=== Record excerpts ===

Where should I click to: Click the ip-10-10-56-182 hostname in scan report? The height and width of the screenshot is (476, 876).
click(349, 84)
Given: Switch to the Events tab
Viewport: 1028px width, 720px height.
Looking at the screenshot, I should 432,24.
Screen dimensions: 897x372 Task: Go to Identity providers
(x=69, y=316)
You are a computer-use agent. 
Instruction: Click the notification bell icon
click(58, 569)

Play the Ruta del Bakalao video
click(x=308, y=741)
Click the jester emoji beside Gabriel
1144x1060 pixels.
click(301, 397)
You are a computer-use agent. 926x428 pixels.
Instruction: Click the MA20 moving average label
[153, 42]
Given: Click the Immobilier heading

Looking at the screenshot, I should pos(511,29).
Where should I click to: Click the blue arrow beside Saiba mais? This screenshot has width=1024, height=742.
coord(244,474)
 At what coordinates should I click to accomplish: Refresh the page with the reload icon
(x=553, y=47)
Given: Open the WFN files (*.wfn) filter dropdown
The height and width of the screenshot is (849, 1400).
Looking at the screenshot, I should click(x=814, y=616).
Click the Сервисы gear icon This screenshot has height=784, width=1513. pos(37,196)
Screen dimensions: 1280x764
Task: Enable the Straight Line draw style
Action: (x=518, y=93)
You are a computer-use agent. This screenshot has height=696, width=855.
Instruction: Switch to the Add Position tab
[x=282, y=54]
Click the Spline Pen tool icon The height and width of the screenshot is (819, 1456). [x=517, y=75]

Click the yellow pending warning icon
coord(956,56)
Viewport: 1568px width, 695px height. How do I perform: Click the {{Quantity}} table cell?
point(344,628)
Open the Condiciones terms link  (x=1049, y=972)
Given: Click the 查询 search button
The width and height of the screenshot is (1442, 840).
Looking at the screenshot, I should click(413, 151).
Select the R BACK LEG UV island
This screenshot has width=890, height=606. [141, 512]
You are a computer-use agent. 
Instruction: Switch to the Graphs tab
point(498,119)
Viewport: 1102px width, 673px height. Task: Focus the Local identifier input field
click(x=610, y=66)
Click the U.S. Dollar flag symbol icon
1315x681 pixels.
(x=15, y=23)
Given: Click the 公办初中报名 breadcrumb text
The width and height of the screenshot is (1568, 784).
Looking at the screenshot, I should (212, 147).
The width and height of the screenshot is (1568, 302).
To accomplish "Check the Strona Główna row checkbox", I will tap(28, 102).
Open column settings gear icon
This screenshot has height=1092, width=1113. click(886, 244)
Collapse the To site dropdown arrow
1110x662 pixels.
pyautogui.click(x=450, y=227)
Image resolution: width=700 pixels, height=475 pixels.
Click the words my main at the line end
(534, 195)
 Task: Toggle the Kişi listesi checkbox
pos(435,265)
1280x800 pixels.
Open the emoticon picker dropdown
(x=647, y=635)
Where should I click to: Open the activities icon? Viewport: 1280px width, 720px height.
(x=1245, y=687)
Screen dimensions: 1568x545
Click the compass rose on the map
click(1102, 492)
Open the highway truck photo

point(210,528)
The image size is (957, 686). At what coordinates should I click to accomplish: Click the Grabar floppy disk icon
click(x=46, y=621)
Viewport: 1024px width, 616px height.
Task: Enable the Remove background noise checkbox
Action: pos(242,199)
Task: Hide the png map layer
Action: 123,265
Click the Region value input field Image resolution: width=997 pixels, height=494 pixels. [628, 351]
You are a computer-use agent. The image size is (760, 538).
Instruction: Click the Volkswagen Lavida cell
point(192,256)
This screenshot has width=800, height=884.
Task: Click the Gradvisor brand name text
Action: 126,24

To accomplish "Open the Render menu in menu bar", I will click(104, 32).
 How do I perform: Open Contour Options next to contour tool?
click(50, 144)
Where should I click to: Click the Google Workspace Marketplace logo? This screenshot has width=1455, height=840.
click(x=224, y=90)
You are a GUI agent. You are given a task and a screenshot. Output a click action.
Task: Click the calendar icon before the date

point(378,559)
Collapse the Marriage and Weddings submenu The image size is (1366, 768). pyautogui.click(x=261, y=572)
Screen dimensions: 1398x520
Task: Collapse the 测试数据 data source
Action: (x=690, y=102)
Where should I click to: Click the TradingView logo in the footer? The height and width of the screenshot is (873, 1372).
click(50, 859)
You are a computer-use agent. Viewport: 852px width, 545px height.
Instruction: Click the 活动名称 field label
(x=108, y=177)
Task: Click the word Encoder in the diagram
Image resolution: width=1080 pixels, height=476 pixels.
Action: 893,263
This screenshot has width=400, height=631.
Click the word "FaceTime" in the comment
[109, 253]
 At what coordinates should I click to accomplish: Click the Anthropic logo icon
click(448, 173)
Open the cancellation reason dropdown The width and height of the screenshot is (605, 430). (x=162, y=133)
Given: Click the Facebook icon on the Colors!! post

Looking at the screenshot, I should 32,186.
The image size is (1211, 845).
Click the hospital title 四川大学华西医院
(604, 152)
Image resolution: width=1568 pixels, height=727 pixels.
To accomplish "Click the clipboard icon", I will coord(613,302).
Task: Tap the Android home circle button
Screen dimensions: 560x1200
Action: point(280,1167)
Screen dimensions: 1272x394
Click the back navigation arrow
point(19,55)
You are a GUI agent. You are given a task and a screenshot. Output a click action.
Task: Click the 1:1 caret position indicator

===

**Task item**:
Show each line of the data that contains the string "button".

**Solution to this exercise**:
Given: Click the 查询 search button
Task: Tap the Android home circle button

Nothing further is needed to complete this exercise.